But one fact is that reducing redundancy in a database is a GOOD thing.

To make a comparison, I'd say it's like when I have to maintain a codebase
that is large, and I have to pass a constant (let's say, ERR_STATUS = 1)
around in some functions in various folders.

I wouldn't want to have to define it in every single file. One would want that
in a header, in a library or in a file that defines static values somewhere.
Anywhere but only one location for it.

Database is a bit like a dumping ground. Once the business gets big enough, a
lot of other application are going to plunge in and do things with data. I
wouldn't want to have inconsistent data. As a programmer, if one had
inconsistent things in one's source code, one could deal with it.
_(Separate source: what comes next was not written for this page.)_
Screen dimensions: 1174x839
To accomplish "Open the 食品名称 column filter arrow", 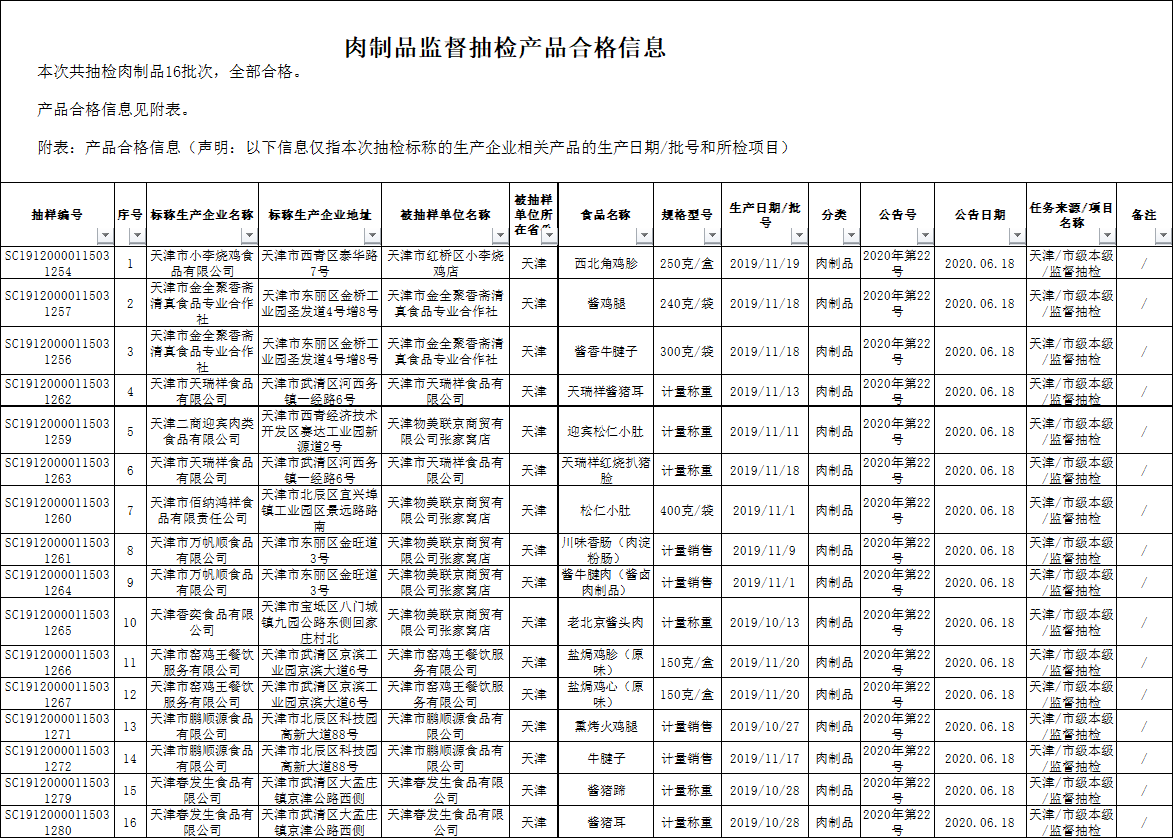I will [645, 236].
But data is
different, data is produced by users and interactions and so on. Once you
begin to have inconsistent data, you can't trust it anymore until you find out
exactly what did it. A lot of wasted time. And that leads to a lot of
problems.

But I agree with you about your point on performance. However by organising
data correctly, having indexes on things that matter, joining in the right
way, one's using business knowledge and programming knowledge to optimise the
database. And that's not something that can be done 100% on its own (as of
now).

------
collyw
My humble opinion is that poor choices in database design are the source of a
great deal of technical debt.

I used to avoid making schema changes as they were "scary" (until I got a
decent understanding of Django Migrations). Just a quick hack to make up for
it in the application layer was far easier. Then another, and another until
you have real mess on your hands.

And avoid nulls when you can. Unfortunately most of the time I have had a new
database design there is existing data in excel sheets that is messy and you
can't avoid it.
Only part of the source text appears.